== TASK BRIEF ==
Please copy the lines below, exactly as they are, from the one with "Instruction: Tap purple" through the one with "Click delete X", and leave out the pictures.

== Stored items ==
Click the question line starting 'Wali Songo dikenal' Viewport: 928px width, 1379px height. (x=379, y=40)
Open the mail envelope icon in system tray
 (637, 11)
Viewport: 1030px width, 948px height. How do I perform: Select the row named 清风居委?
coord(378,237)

* * *

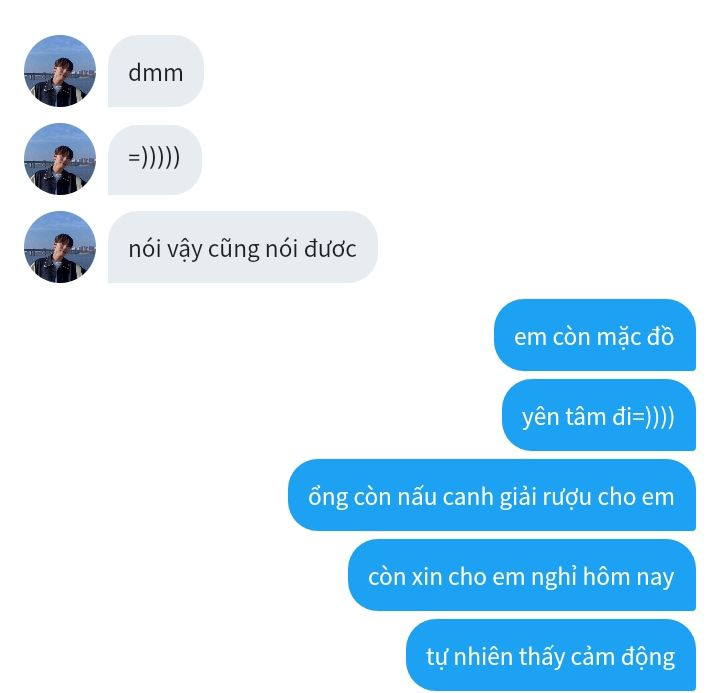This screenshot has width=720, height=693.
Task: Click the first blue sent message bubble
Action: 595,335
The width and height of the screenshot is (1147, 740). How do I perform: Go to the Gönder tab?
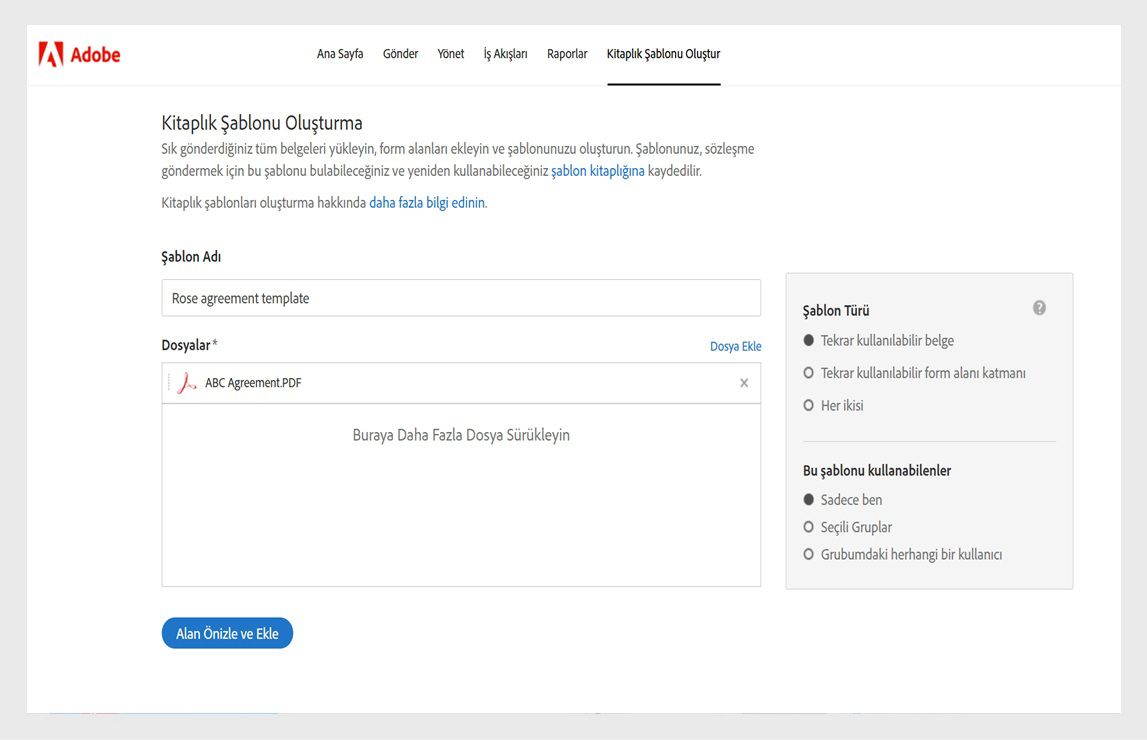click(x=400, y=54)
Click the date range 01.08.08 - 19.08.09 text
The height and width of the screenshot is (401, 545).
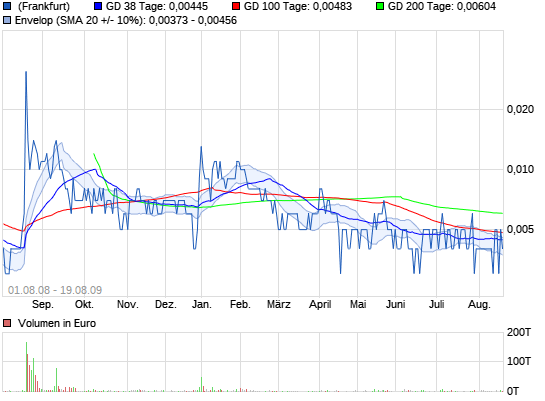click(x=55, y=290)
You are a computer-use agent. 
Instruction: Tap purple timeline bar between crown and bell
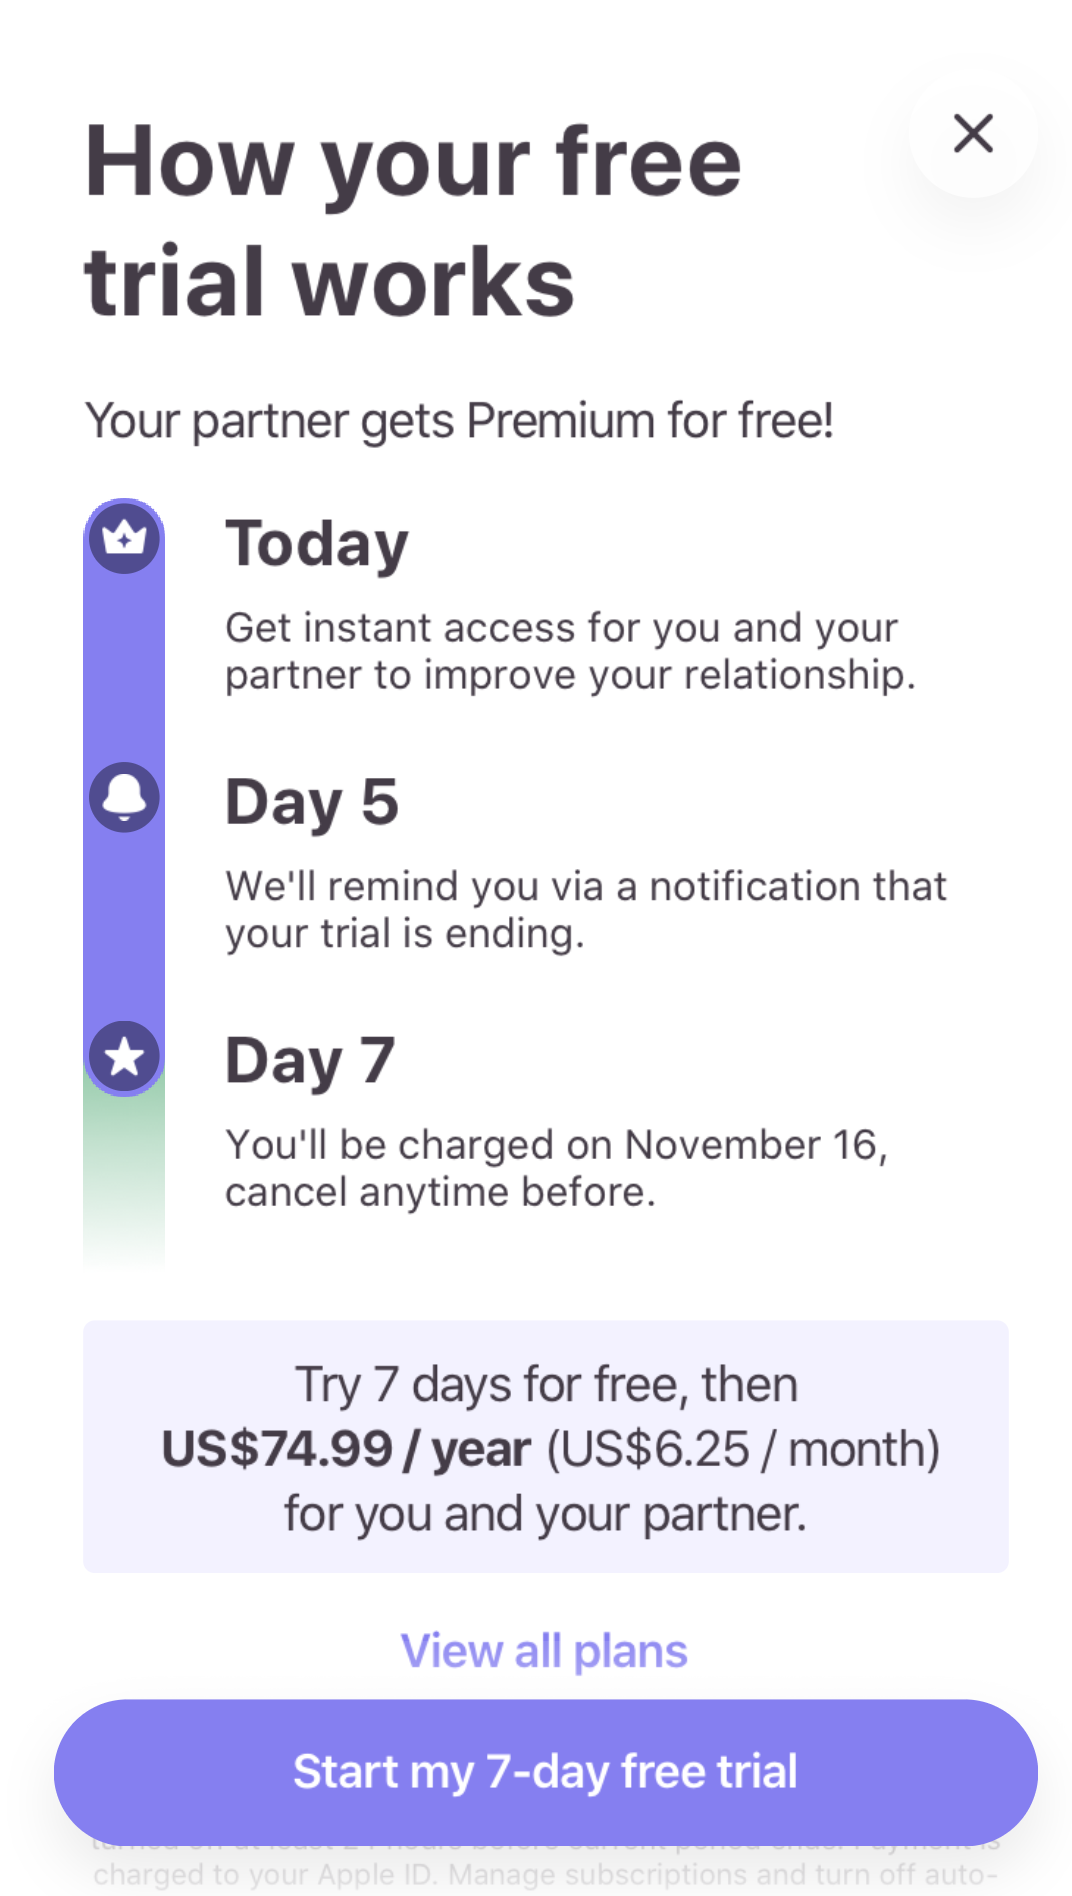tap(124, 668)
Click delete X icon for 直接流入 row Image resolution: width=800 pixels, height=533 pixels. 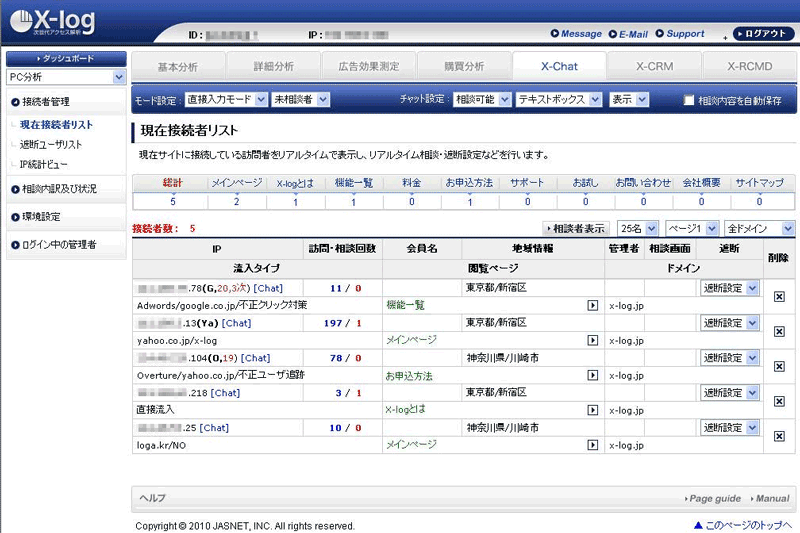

== TASK SOLUTION ==
Instruction: Tap purple timeline bar between crown and bell
tap(124, 668)
Click delete X icon for 直接流入 row Image resolution: width=800 pixels, height=533 pixels. 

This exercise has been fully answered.